A Turkish police insider claims Erdogan's politicized firings created a massive security void.
Co-written by *Ken Klippenstein
The video is as gruesome as it is surreal: A man in a black suit appears to be standing guard behind Russia's ambassador to Turkey, Andrei Karlov, for several minutes as Karlov addresses an art exhibition in Ankara. The man then steps forward, fires multiple shots into the ambassador's back and launches into an extended rant. "Don't forget Syria! Don't forget Aleppo," the assassin declares, referring to the Syrian city that has been the subject of intense fighting between Islamist rebels including Jabhat Fateh Al-Sham -- the Syrian franchise of Al Qaeda -- and the Syrian government, which has been bolstered by Russian airpower.
The shooter has been identified as 22-year-old Mevlut Mert Altintas, a Turkish police officer who has allegedly been on the force for two and a half years. He was killed after fulminating and pacing around the site of the killing uninterrupted for 15 minutes.
Was Altintas assigned to a security detail for the Russian ambassador, an obvious target after fierce protests led by extremists waving Al Qaeda flags surrounded the Russian consulate in Istanbul? How was this character hired by the police in the first place, and did he enjoy any relationship to the government of Erdogan, which has pumped immense amounts of weapons and funding to extremist rebel factions in Syria?
The Turkish government has attempted to pin the blame on its exiled arch adversary Fetullah Gulen, claiming that Altintas was a member of Gulen's FEPO cell. The mayor of Ankara, Melih Gokcek, has even suggested Altintas bellowed out Islamist slogans to implicate Erdogan's conservative, Islamist-oriented Justice and Development Party, or AKP. Gulen, for his part, is a fervent opponent of Turkey's support for Islamist rebels in Syria.
But Ahmet Yayla, a former high-ranking Turkish law enforcement official, told AlterNet it is the Erdogan administration that has filled Turkish law enforcement with extremist elements. Yayla would know about the internal affairs of Turkey's deep state; he served as chief of counter-terrorism in the Turkish National Police at the Turkey-Syria border city of Sanliurfa from 2010-2012 and chief of police until 2014, work that entailed identifying extremists attempting to cross the border into Turkey.
In 2015, Yayla fled Turkey after his government accused him of links to Gulen, the exiled cleric. Gulen and Yayla have denied any links to one another, but the allegations have persisted in pro-AKP media.
Today, Yayla works as deputy director of the International Center for the Study of Violent Extremism at George Mason University.
According to Yayla, the police forces were destabliized by Erdogan's heavy-handed purges of accused Gulen supporters.
"Over 30,000 people were fired, so what do you expect?" Yayla told AlterNet. "All the experienced intelligence -- chiefs, officers, majors, lieutenants, captains -- they're all gone. The rest is the traffic police officers, riot police officers -- they don't know anything about investigations."

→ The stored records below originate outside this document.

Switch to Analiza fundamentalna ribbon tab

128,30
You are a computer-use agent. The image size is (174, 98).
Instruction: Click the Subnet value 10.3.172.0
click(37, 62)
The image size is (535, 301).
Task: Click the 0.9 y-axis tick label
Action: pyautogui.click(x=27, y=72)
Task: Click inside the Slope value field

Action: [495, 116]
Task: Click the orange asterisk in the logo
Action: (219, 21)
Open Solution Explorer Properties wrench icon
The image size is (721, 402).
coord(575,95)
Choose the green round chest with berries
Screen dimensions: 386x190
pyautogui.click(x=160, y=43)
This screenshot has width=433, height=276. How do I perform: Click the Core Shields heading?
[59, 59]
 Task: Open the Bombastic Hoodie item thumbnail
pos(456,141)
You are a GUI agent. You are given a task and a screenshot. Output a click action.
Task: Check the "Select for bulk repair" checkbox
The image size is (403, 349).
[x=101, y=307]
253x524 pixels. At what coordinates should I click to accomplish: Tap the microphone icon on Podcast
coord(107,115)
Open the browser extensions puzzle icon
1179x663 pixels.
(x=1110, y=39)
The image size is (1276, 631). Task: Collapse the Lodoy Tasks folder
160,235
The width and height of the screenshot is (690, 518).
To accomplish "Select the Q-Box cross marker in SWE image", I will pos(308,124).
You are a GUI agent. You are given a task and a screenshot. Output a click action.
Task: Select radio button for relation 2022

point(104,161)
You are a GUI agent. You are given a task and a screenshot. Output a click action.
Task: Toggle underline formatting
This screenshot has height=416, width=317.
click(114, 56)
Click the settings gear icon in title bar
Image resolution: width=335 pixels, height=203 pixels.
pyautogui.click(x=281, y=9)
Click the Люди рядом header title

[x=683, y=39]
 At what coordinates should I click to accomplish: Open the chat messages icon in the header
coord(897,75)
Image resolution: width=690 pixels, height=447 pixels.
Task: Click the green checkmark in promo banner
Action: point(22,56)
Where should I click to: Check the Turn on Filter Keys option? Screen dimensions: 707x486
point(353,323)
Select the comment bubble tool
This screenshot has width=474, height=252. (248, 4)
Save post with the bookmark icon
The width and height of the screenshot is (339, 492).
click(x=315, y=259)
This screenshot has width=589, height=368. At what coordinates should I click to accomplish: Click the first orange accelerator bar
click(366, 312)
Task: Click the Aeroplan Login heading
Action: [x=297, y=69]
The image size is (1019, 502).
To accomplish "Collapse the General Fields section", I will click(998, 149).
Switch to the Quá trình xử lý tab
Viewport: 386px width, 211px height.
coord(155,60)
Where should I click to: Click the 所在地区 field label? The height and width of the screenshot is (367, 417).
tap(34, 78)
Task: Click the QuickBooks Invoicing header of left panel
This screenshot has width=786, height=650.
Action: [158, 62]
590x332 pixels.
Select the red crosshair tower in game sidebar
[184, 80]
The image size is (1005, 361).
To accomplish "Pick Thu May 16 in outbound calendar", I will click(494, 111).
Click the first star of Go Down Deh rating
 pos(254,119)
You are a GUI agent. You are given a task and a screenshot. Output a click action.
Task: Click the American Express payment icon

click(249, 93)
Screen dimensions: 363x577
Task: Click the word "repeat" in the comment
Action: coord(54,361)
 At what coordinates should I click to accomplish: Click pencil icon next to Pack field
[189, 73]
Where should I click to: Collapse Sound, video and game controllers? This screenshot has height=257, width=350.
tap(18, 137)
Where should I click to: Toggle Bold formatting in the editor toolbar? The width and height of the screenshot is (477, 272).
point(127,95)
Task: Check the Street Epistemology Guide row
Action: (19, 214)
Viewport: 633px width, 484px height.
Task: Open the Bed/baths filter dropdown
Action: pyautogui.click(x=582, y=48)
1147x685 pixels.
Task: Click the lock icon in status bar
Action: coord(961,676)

Erdogan's government had claimed the police forces were a haven of Gulenist elements. Turkish intelligence, which aligned closely with Erdogan, accused the police of obstructing its attempts to supply Islamist rebels in Syria. With orders from the top, police officiais were fired en masse.
In order to replace all of the law enforcement officers lost to these purges, Erdogan loosened hiring standards, emphasizing loyalty and political obedience over competence and experience.
"They are hiring AKP people," Yayla explained. "You must bring a letter or call from a trustee that he is "a supporter or member of AKP. Without that reference you cannot be hired. You must be affiliated with AKP."